→ **BLOCO DE TEXTO**

Natal, década de 40
Por
José Correia Torres Neto*
O
seu ”estabelecimento” era o refúgio dos homens da cidade, com residência fixa
ou, simplesmente, por passagem por Natal, e servia de referência geográfica na
cidade. Jovens, militares e figurões acolhiam-se envoltos nas carnes mornas das
meninas de Maria Boa. Muitas mães de família tiveram que amargar, em silêncio,
a presença de Maria Boa no imaginário de seus maridos em uma época de evidente
repressão sexual. Vários fatos envolveram a personagem. Um episódio muito
comentado foi a pintura realizada pelos militares em um avião B-25. Um dos mais
famosos aviões da 2a Guerra Mundial, os B-25 eram identificados com cores
características de cada Base Aérea. Os anéis de velocidade das máquinas
voadoras da Base Aérea de Salvador eram pintados com a cor verde. Os aviões de
Recife, com a cor vermelha, e os de Fortaleza, com a cor azul. Para a Base de
Natal foi convencionada a cor amarela.
Os
responsáveis pela manutenção dos aviões em Natal imaginaram também que deviam
ser pintados no nariz do avião, ao lado esquerdo da fuselagem, junto ao número
de matricula, desenhos artísticos de mulheres em trajes de praia. Autorizada
pelo Parque de Aeronáutica de São Paulo, a idéia foi colocada em prática. Pouco
tempo depois, os B-25 de Natal surgiram na pista com caricaturas femininas e
alguns até com nomes de mulheres. Alguns militares da Base escolheram o B-25
(5079), cujo desenho se aproximava mais da imagem de Maria Barros.
Outras
aeronaves também receberam nomes como “Amigo da Onça” e “Nega Maluca”. Quem
custou a acreditar neste fato foi a própria Maria. Até que alguns tenentes
decidiram levá-la até à linha de estacionamento dos B-25 logo após o jantar,
para não despertar a atenção dos curiosos. Ela constatou o fato. As lágrimas
verteram de seus olhos quando viu à sua frente, pintada ao lado do número 5079,
a inscrição “Maria Boa”. O mito “Maria Boa” rendeu trabalhos acadêmicos: o de
Maria de Fátima de Souza, intitulado: “A época áurea de Maria Boa (Natal-RN
1999)”. O trabalho aborda o “fenômeno da prostituição infanto/juvenil, suas consequências
e causas no desenvolvimento físico e psicossocial de crianças e adolescentes
(...). Com o aprofundamento dos estudos percebemos o importante papel dos
bordéis na prostituição, bem como o fechamento dos mesmos (...). Chegamos então
ao cabaré de Maria Boa, já fechado.
Tivemos,
assim, a oportunidade de conhecer um pouco da saga da Sra. Maria de Oliveira
Barros, uma profissional do sexo, com grande importância na história da
prostituição de adultos, ou ainda, tradicional; das histórias contadas a seu
respeito chamou-nos atenção para sua representação social, seu “mito” e sua
ligação com o imaginário masculino. Com isso, passamos a averiguar mais
profundamente uma participação na sociedade da época e buscamos reconstruir
parte de sua história enquanto meretriz, cafetina, e proprietária da mais
famosa casa de prostituição que o RN já conheceu. ”O Professor Márcio de Lima
Dantas publicou em 2002 o texto “Retratos de silêncio de Maria Boa”. “(...)

→ **ITENS ARMAZENADOS**
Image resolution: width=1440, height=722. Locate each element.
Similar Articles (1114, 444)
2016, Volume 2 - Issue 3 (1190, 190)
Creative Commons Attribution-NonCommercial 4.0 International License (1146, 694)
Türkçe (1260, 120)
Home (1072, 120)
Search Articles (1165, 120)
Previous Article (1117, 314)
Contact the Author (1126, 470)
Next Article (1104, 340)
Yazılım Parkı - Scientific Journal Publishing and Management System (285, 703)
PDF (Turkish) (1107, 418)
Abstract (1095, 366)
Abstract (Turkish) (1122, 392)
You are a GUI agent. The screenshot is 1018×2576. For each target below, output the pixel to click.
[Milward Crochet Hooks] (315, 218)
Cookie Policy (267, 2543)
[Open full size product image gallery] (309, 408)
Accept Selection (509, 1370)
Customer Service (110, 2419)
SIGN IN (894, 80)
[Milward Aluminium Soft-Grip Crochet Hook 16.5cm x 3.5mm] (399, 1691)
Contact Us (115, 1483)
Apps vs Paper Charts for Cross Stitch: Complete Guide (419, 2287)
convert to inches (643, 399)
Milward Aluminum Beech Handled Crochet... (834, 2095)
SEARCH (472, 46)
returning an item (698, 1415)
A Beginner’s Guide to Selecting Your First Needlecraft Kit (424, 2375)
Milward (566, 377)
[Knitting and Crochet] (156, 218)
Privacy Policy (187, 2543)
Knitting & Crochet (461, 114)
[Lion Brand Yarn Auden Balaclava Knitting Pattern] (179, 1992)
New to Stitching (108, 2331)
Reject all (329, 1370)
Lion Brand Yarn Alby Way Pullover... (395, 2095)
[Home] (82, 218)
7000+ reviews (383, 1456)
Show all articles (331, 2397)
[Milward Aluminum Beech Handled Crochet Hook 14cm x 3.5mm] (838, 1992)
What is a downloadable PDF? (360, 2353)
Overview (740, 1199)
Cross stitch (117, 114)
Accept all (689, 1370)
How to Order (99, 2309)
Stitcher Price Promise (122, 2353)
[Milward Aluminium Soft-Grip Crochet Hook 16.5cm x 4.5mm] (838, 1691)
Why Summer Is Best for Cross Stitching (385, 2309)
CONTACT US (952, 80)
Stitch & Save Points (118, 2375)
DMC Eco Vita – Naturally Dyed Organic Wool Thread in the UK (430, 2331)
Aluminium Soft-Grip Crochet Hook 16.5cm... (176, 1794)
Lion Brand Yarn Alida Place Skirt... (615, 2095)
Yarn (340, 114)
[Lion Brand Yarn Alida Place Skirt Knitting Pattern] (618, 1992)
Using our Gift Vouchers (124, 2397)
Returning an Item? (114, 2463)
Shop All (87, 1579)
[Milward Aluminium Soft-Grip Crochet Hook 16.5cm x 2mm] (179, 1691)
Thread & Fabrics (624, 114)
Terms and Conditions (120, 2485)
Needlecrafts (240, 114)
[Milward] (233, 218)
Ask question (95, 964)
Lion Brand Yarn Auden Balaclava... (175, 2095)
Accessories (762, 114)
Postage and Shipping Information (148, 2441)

→ **EXERCÍCIO ESCRITO**
No texto sobre Maria Boa, que cor foi convencionada para os aviões B-25 da Base de Natal?

→ **RESULTADO**
A cor amarela.